You might be thinking of Aaron Judge sending baseballs into the night, or Luis Severino developing into a serious candidate for the Cy Young Award, or maybe even Jordan Montgomery coming out of nowhere to toss 180 quality innings in his rookie season. All good, but as I think back, the Yankees were (essentially) an injury-free team last year. And more significantly, no one went down unexpectedly.
The Yankees knew and were prepared for Didi Gregorius missing the first month of the season. In steps Ronald Torreyes and there’s nary a hiccup. Greg Bird went down early and the team knew it would be a long journey back. Plenty of hiccups on this one with exhibit number one being Chris Carter, who was finally booted out of town at the urging of manager, Joe Girardi, and replaced with a reliable combo of Chase Headley and Todd Frazier until Bird made his way back for the playoffs.

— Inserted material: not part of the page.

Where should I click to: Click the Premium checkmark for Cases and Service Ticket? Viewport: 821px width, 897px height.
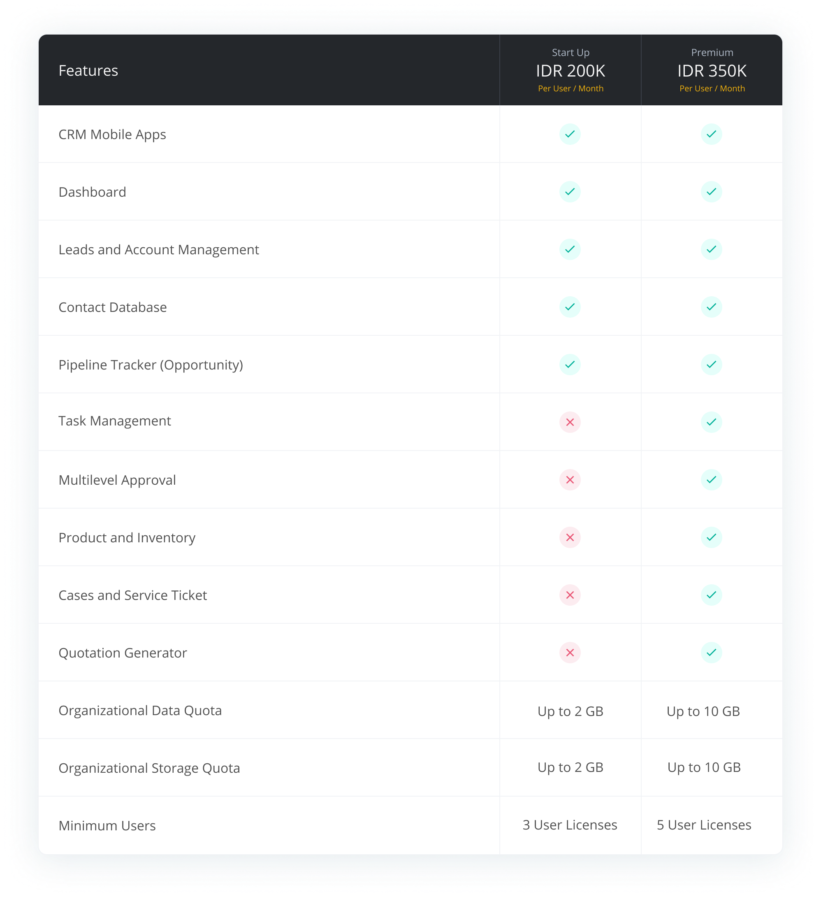pos(711,595)
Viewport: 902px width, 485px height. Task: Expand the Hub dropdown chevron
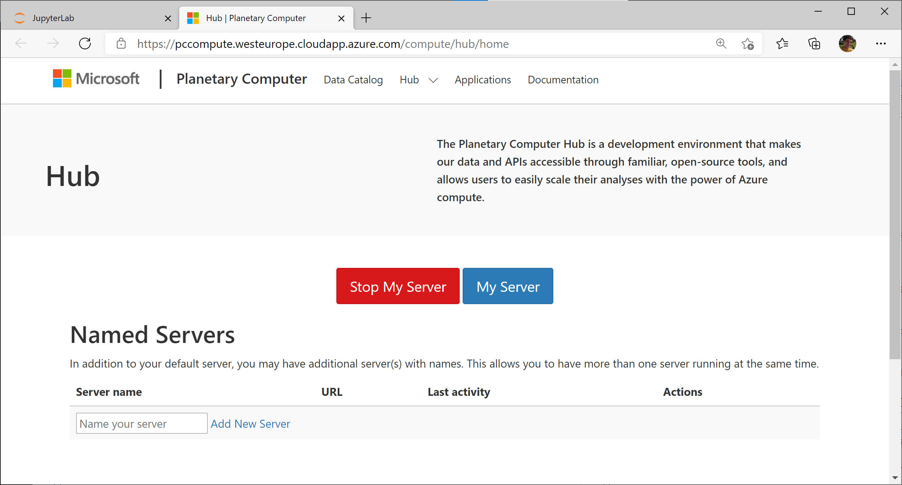point(433,80)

CC Sabathia‘s shelving for a few weeks was not a surprise and maybe even gave the 37-year-old veteran a chance to find a second wind, which he found once the second season began in October. Judge “played through” a shoulder disruption, slumped and then recovered. The Yankees should be so lucky in 2018.
The difference between the Yankees and the Red Sox is the depth the Yankees have on their 40-man roster and even beneath that if push comes to shove, to replace fallen starters. The Red Sox depth chart as tabulated by ESPN is formidable but falls far short of the Yankees.
Who, for instance, is available to replace Greg Kimbrel, the Red Sox closer if he goes down? I see nobody. With the Yankees though, take your pick among David Robertson, Dellin Betances, and in a pinch, even Chad Green and the forces of natural talent take over assuming Aroldis Chapman can’t handle the full load as was the case last season for a while.
But it’s in the outfield where the Yankees bludgeon the Red Sox in the event of injuries to starters. At the moment, it’s a headache for Aaron Boone in deciding between Aaron Hicks, Brett Gardner, Jacoby Ellsbury, and presumably, Clint Frazier if he can get beyond the concussion injury he suffered, in figuring out who plays when both Judge and Giancarlo Stanton are both playing in the field.
But as seasons go, you never can tell when the need may arise for Boone to plug one of these position outfielders into a stretch of ten or twenty games if one of the “big guys” go down.
Dustin Pedroia is a whole other matter. Pedroia is a leader of this team in the same manner as Derek Jerek was for the Yankees. But Pedroia needs to stay on the field, something he has been unable to do over the past two seasons, including last year when he missed 50 games.
His replacement, a recent pickup by the Red Sox, Eduardo Nunez, is a respectable replacement, but not nearly what Pedroia brings to the table in terms of leadership and energy.
Action at the trade deadline can and probably will alter the face of the race in the American League East. And we’ll just have to wait for July to see how those chips fall in or out of place for both the Yankees and Red Sox.
But between April and July, the Yankees are locked and loaded in the event that injuries within the starting lineup come about. The Red Sox? – not so much. And that just might be the key as to which team has the resources to withstand a six-month and 162 game season on the way to capturing the AL East title.